Por qué más de medio país quiere dar por terminada una era política que prometió justicia social y terminó dejando deudas, privilegios y fractura

En Argentina, no se trata ya de una grieta ideológica, sino de un hartazgo existencial. Más de medio país quiere desterrar al kirchnerismo, no por diferencias doctrinarias sino por la sensación de haber sido usado, saqueado y condenado a vivir en un eterno experimento fallido.

De promesas a privilegios

El kirchnerismo nació en 2003 con un discurso de reparación social y defensa de los más vulnerables. Al principio, muchos creyeron. El país salía de la crisis del 2001 y había sed de liderazgo. Pero con el tiempo, los gestos épicos se transformaron en un sistema cerrado: un club político donde el relato servía para encubrir privilegios, corrupción y amiguismo.

La “redistribución” terminó beneficiando a quienes estaban cerca del poder. La clase media —motor de la economía— fue convertida en un cajero automático al que se exprimía con impuestos, inflación y devaluaciones, mientras se protegía un aparato estatal clientelar.

Corrupción: de sospecha a certeza

El deterioro de la imagen kirchnerista no vino solo por la economía. La acumulación de escándalos —desde la valija de Antonini Wilson, pasando por Lázaro Báez y los bolsos de José López, hasta la causa Vialidad— terminó convenciendo incluso a antiguos votantes de que la corrupción no era un exceso aislado, sino parte de la estructura misma del poder K.

El mensaje fue claro: “nosotros primero, el resto después”.

El precio de la hegemonía

El kirchnerismo intentó instalarse como una fuerza hegemónica, colonizando organismos del Estado, la Justicia y medios de comunicación. La idea de alternancia democrática fue reemplazada por la lógica de supervivencia personal de una élite política.

Cada crítica era “ataque de la derecha”; cada protesta, “golpe blando”; cada pedido de transparencia, “lawfare”. El enemigo siempre estaba afuera, pero los problemas reales —pobreza, inflación, inseguridad— crecían adentro.

La pobreza como herencia perpetua

Hoy, uno de cada dos argentinos es pobre o casi pobre. Y esa cifra se disparó durante los últimos mandatos kirchneristas. Lejos de generar movilidad social, el modelo produjo dependencia del Estado como forma de control político. En vez de oportunidades, planes; en vez de educación de calidad, adoctrinamiento; en vez de empleo genuino, militancia paga.
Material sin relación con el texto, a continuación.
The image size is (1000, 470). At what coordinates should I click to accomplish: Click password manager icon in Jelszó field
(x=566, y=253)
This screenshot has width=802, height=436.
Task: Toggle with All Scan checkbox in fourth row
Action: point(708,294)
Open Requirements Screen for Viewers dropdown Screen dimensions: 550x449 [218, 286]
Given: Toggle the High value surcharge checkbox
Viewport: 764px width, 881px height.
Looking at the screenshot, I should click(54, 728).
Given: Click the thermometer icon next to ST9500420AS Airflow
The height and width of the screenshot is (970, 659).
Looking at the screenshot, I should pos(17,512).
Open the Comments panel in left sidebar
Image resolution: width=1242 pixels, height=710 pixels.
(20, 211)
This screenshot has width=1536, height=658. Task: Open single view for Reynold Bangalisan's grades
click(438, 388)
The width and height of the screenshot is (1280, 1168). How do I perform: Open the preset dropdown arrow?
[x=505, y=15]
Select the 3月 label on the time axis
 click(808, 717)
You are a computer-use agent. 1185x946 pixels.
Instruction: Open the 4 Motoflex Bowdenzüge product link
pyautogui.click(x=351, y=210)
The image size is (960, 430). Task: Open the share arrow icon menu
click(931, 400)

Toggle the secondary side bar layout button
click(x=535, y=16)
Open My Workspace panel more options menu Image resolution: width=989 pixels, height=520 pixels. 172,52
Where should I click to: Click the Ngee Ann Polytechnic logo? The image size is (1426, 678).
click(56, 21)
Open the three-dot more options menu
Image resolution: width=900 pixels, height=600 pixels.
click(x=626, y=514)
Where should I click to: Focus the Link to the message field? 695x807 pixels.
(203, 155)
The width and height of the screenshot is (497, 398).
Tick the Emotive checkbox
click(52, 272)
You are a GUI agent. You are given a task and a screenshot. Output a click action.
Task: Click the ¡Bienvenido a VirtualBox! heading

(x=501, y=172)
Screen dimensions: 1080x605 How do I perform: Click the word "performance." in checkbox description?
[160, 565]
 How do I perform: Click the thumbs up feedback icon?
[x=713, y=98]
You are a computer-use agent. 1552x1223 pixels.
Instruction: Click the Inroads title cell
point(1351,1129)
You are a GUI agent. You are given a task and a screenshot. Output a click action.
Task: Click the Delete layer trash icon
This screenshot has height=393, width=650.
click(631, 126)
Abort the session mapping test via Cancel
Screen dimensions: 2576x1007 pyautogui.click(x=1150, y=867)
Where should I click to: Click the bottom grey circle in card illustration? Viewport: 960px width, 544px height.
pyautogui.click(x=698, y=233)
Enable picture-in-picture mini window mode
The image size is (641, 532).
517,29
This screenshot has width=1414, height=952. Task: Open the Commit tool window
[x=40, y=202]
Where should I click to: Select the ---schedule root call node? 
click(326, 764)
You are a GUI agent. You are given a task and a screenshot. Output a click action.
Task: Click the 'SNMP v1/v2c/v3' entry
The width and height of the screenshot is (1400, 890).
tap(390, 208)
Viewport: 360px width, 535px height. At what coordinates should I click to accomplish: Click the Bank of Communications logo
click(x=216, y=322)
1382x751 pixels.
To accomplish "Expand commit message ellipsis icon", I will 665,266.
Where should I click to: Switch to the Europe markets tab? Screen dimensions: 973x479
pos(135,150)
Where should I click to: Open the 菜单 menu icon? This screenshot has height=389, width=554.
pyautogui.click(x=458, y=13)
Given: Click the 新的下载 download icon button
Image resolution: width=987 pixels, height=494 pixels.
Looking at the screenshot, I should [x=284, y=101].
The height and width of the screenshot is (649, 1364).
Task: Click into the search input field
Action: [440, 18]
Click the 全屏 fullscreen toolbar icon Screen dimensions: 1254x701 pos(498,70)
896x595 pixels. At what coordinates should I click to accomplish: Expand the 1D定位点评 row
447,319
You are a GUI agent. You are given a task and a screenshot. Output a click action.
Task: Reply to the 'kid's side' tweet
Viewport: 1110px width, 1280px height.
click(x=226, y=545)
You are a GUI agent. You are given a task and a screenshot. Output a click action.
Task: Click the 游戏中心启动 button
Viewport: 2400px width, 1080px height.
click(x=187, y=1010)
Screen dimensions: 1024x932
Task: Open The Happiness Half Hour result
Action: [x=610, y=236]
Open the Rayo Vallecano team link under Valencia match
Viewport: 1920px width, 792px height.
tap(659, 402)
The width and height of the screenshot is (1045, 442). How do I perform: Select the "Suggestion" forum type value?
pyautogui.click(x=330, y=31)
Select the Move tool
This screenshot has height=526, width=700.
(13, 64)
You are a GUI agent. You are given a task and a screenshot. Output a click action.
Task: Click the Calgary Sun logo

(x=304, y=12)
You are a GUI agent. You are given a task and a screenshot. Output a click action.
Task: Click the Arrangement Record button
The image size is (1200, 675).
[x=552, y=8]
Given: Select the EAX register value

Una generación que no olvida

El hartazgo se siente en las urnas y en la calle. Hay una generación que creció viendo cómo el kirchnerismo convertía la política en un botín y la justicia en un arma de defensa propia. No olvidan las cadenas nacionales, las listas negras, el desprecio por la prensa crítica, ni las fortunas inexplicables de funcionarios que entraron a la función pública con un auto usado y salieron con estancias, hoteles y empresas.

El fin del miedo

La novedad es que, por primera vez en años, más de medio país perdió el miedo a decir que quiere desterrar al kirchnerismo. El voto anti-K no es solo opositor: es una demanda de cierre definitivo, una exigencia de que la política deje de girar alrededor de una sola familia y su círculo de poder.

En la Argentina de hoy, la verdadera “batalla cultural” no es entre izquierda y derecha, sino entre quienes defienden un sistema de impunidad y quienes reclaman que las reglas sean para todos.